- _What the task asks_: Please copy exactly the lines from the one containing "Image resolution: width=1024" to the end of the entries, both included, and nothing else. Omit every picture.

- _Pixel coordinate grounding data_:
+++

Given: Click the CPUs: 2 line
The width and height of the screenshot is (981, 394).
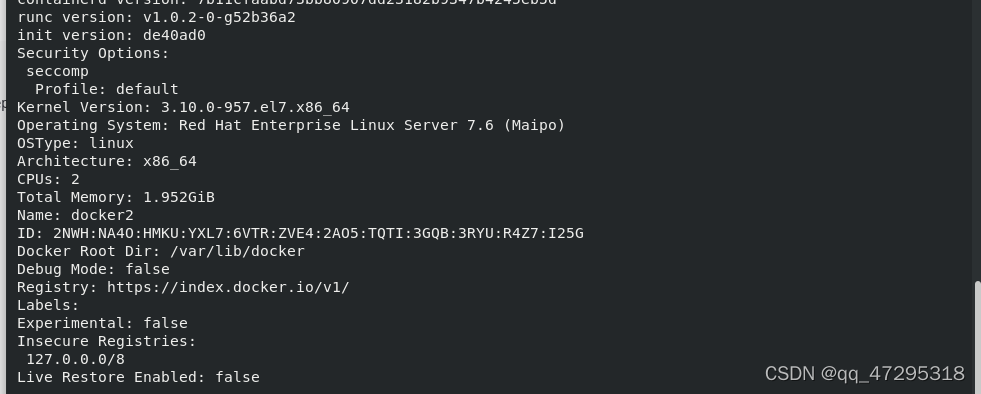Looking at the screenshot, I should (x=48, y=179).
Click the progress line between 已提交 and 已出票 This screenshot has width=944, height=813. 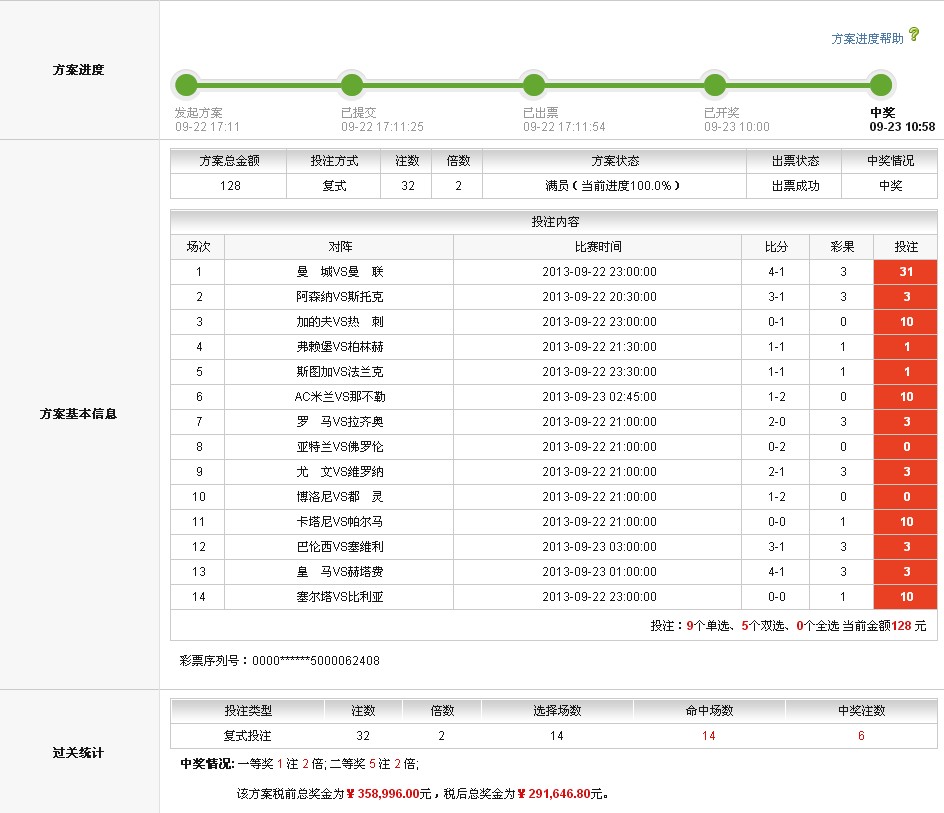[x=442, y=85]
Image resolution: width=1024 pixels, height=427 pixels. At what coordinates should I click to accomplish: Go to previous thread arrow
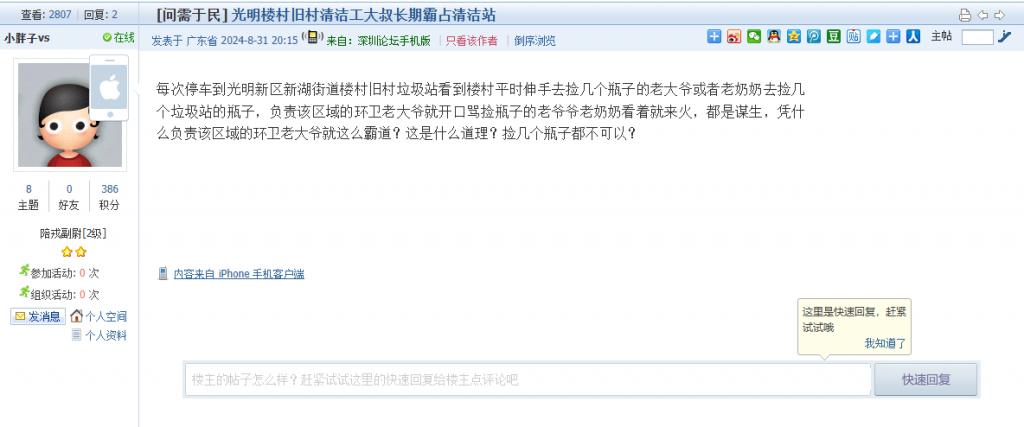click(982, 15)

+++

- _Result of the exercise_:
Image resolution: width=1024 pixels, height=427 pixels. At what coordinates should I click to accomplish: Go to previous thread arrow
click(982, 15)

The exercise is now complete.